BEGIN
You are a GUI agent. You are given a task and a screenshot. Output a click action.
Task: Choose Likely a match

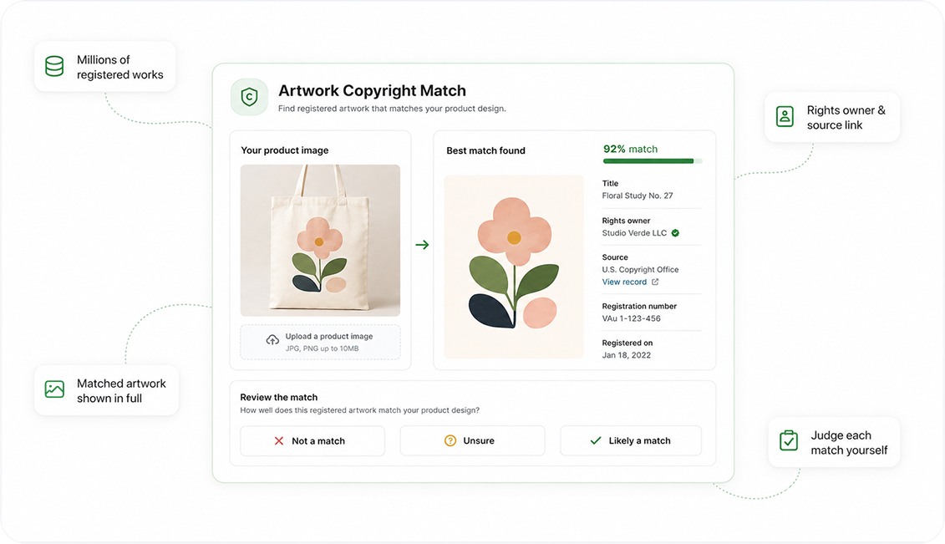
END
BEGIN
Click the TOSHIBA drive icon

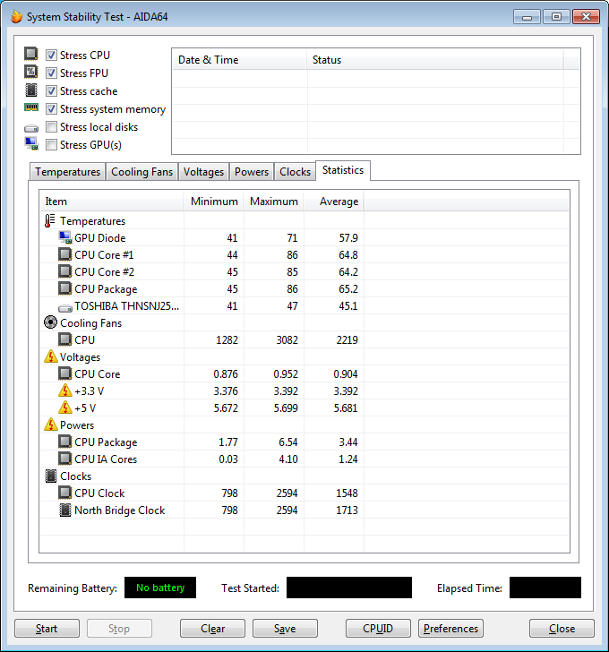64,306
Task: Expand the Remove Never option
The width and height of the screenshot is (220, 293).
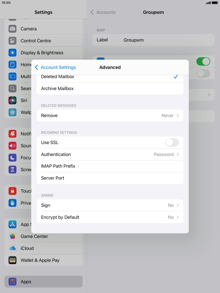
END
BEGIN
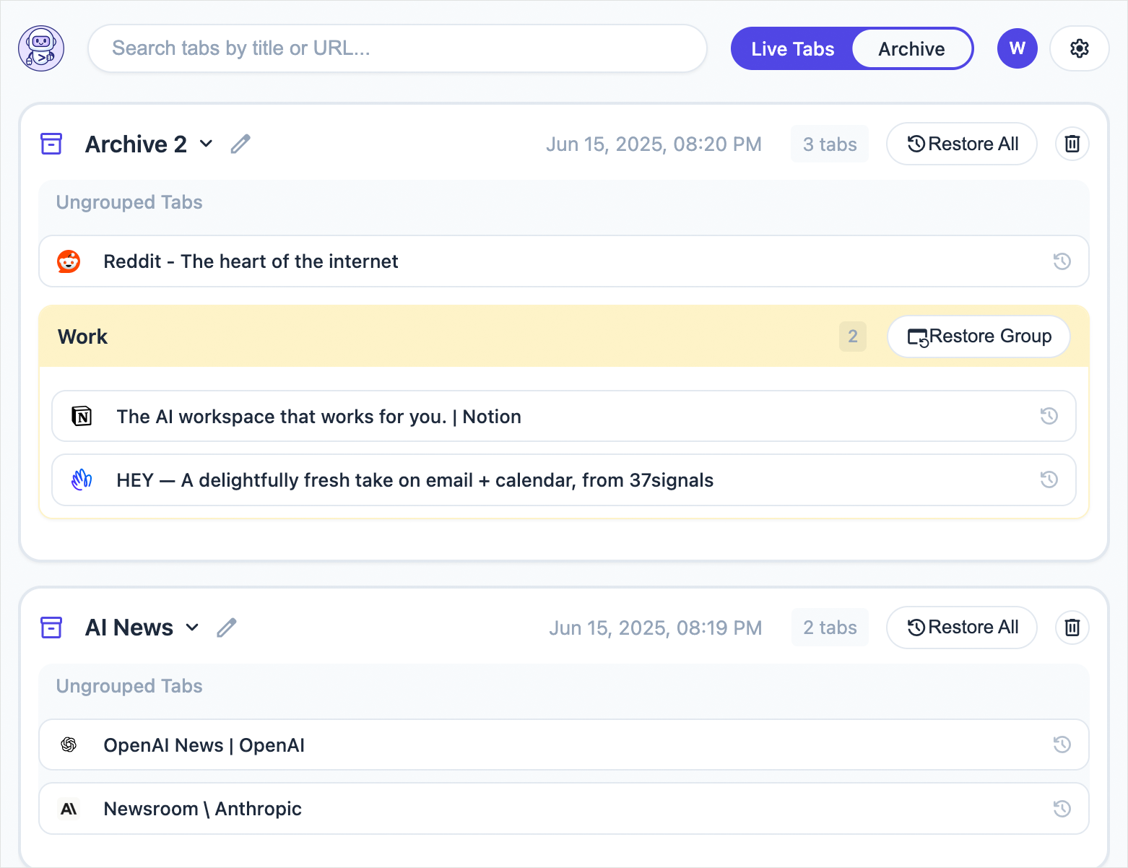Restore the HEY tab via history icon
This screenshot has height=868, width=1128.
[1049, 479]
END
Using the entries above, extract exactly the lines from the one that contains "Click the TOSHIBA drive icon" through the one that contains "The width and". Do not carry over any pictures.

__FINISHED EXERCISE__.
Click the TOSHIBA drive icon

64,306
Task: Expand the Remove Never option
The width and height of the screenshot is (220, 293).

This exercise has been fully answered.